Boingo Wireless’s deal to offer Wi-Fi offload solutions to members of the Competitive Carriers Association, announced this week, could be a way for rural carriers to establish a foothold in metro areas . Formerly known as the Rural Cellular Association, the CCA now includes former RCA members as well as T-Mobile, Sprint and Clearwire.
In an email to Telecompetitor, a Boingo spokesperson said the company’s Wi-Fi cellular offload solution is a “crowd-sourced” approach that enables each CCA member to “generate an increasingly relevant footprint” for its customer base – a capability that should have strong appeal to CCA members, especially rural members who have only local or regional cellular footprints.
“As more customers use Wi-Fi to offload in available hotspots – both commercial and open networks – those hotspots are validated and republished to the community at large, increasing the available footprint,” the spokesperson said. “Today that combined network is over 200,000 hotspots in the U.S., but these numbers are growing.”
Another attractive aspect of the Boingo offering is that it can be set up to automatically connect to Wi-Fi when Wi-Fi is available. “The solution we use is the Boingo app/SDK that we white label for the carriers, which has auto-connect features (for all operating systems except for iOS).”
The spokesperson added that next year the company will begin supporting the evolving industry standard for seamless roaming between cellular and Wi-Fi.

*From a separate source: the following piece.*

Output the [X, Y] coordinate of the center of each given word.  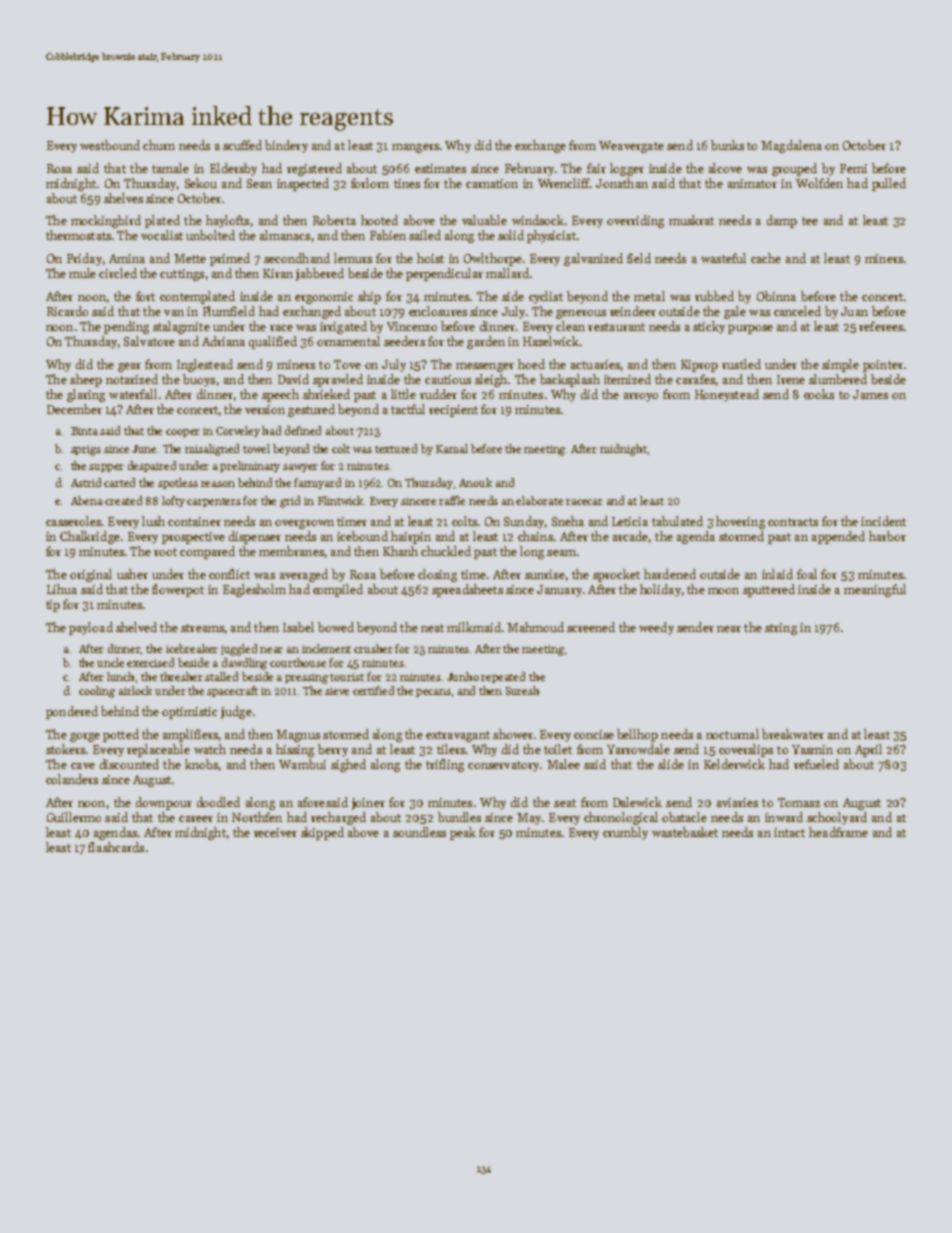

The spokesperson cautioned, however, that “the majority of hotspots will take some time to adopt those standards so it is more of a long-term solution than a short-term solution.”
Boingo launched its mobile Wi-Fi offering to end users in 2007, offering the end users the ability to minimize mobile data usage charges by offloading data traffic to a mobile hotspot network.
Since then wireless carriers have become very interested in Wi-Fi offload as a means of minimizing fast-growing traffic on their mobile data networks and making the best use of the spectrum available to them – with everyone from the Wi-Fi Alliance to Intel getting in on the act.
According to this week’s announcement from the CCA, 22% of mobile traffic is forecast to be offloaded to Wi-Fi by 2016.